[Data items]
::::::::

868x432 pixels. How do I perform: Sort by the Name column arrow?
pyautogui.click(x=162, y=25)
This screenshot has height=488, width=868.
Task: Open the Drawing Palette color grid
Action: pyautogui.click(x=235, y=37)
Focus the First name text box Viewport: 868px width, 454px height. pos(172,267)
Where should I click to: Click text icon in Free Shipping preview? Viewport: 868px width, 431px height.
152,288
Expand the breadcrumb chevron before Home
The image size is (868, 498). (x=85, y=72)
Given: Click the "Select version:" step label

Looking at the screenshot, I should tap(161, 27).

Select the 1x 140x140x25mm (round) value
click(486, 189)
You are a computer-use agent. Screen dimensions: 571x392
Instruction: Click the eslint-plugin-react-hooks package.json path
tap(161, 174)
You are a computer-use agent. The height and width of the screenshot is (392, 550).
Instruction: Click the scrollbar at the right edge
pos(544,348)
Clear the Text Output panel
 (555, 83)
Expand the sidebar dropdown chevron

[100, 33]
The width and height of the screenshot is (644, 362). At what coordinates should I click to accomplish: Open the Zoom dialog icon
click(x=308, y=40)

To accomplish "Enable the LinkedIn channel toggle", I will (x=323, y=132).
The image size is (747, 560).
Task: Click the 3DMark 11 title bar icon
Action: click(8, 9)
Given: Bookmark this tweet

::::::::

» **Task goal**
Each entry above is to be transcribed word for word.

» **Written answer**
868x432 pixels. How do I perform: Sort by the Name column arrow?
pyautogui.click(x=162, y=25)
This screenshot has height=488, width=868.
Task: Open the Drawing Palette color grid
Action: pyautogui.click(x=235, y=37)
Focus the First name text box Viewport: 868px width, 454px height. pos(172,267)
Where should I click to: Click text icon in Free Shipping preview? Viewport: 868px width, 431px height.
152,288
Expand the breadcrumb chevron before Home
The image size is (868, 498). (x=85, y=72)
Given: Click the "Select version:" step label

Looking at the screenshot, I should tap(161, 27).

Select the 1x 140x140x25mm (round) value
click(486, 189)
You are a computer-use agent. Screen dimensions: 571x392
Instruction: Click the eslint-plugin-react-hooks package.json path
tap(161, 174)
You are a computer-use agent. The height and width of the screenshot is (392, 550).
Instruction: Click the scrollbar at the right edge
pos(544,348)
Clear the Text Output panel
 (555, 83)
Expand the sidebar dropdown chevron

[100, 33]
The width and height of the screenshot is (644, 362). At what coordinates should I click to accomplish: Open the Zoom dialog icon
click(x=308, y=40)

To accomplish "Enable the LinkedIn channel toggle", I will (x=323, y=132).
The image size is (747, 560).
Task: Click the 3DMark 11 title bar icon
Action: click(8, 9)
Given: Bookmark this tweet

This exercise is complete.